Forest bathing (Shinrin-yoku) is a term that originally came from Japan and describes being in the presence of trees. Studies have shown that spending time around trees can improve everything from our blood pressure to our immunity and creativity.

Rather than going for a brisk walk and then home, with forest bathing, you are encouraged to walk slowly and intuitively through the trees. Let your body guide you to where it wants to go, use your senses to immerse yourself in the forest and develop a sense of wonder at your surroundings.

14. Swim in the ocean, a lake or river to refresh your mind, body and soul.
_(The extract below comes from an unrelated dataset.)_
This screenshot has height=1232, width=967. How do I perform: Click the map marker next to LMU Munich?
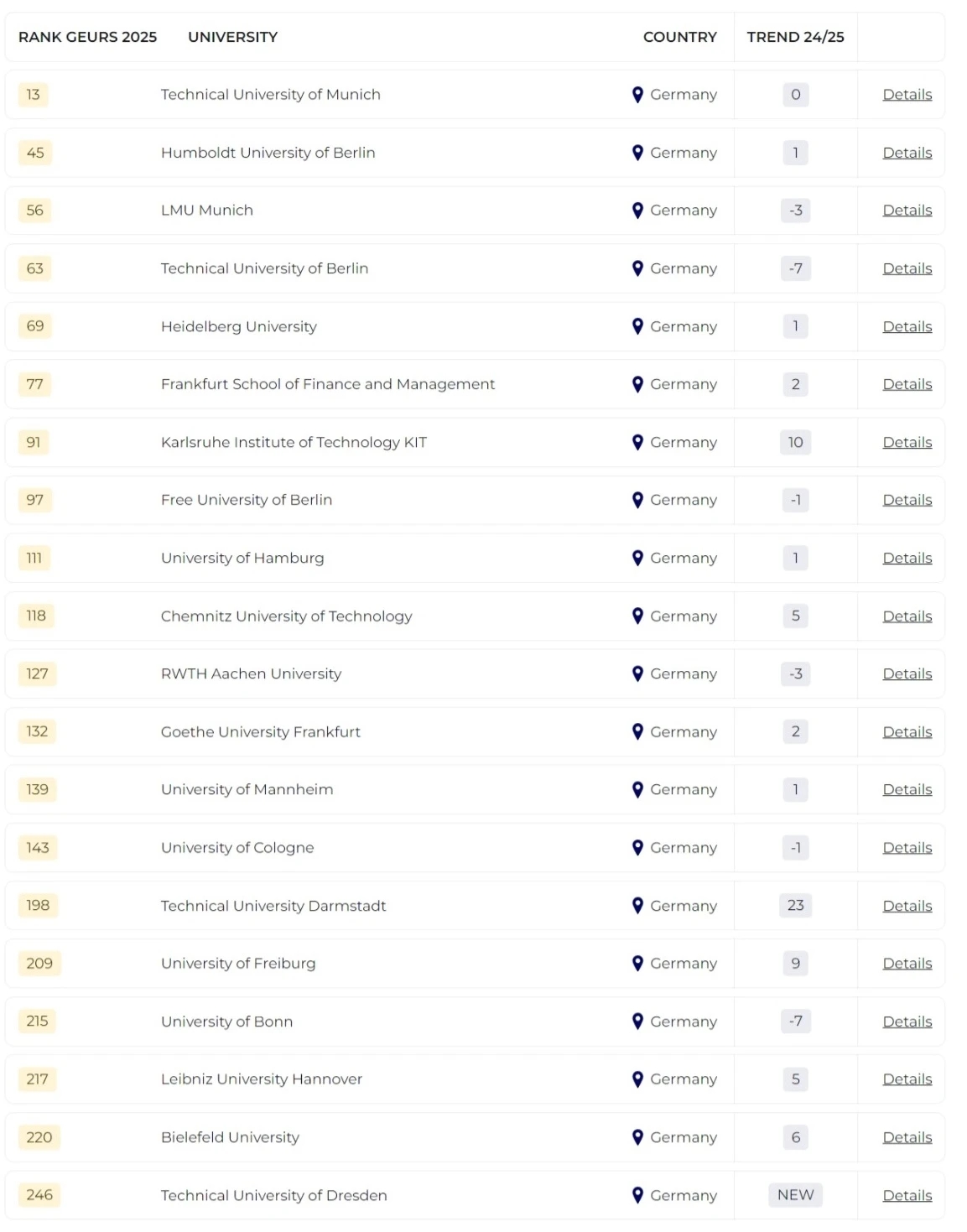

Open swimming is a great way to slow down and immerse yourself in water and nature. You not only feel connected with nature but also get a boost to your swimming confidence, your immune system and overall happiness. Also, there are plenty of open swimming clubs that you can join for an added social element.

Remember, it’s important to do your preparation beforehand and pick a safe swimming area, never swim alone, and always following safe swimming guidelines.

15. Take off your socks and shoes and walk barefoot.

What better way to slow yourself down, feel grounded and connected to the earth than walking barefoot? The next time you’re walking on grass or sand, take those socks and shoes off and feel the different textures under your feet.

Walking barefoot makes you slow down and pay attention to where your feet are being placed with each step, and afterwards, your feet feel like they’ve had a lovely massage. In addition, walking barefoot can improve your balance, gait and core strength.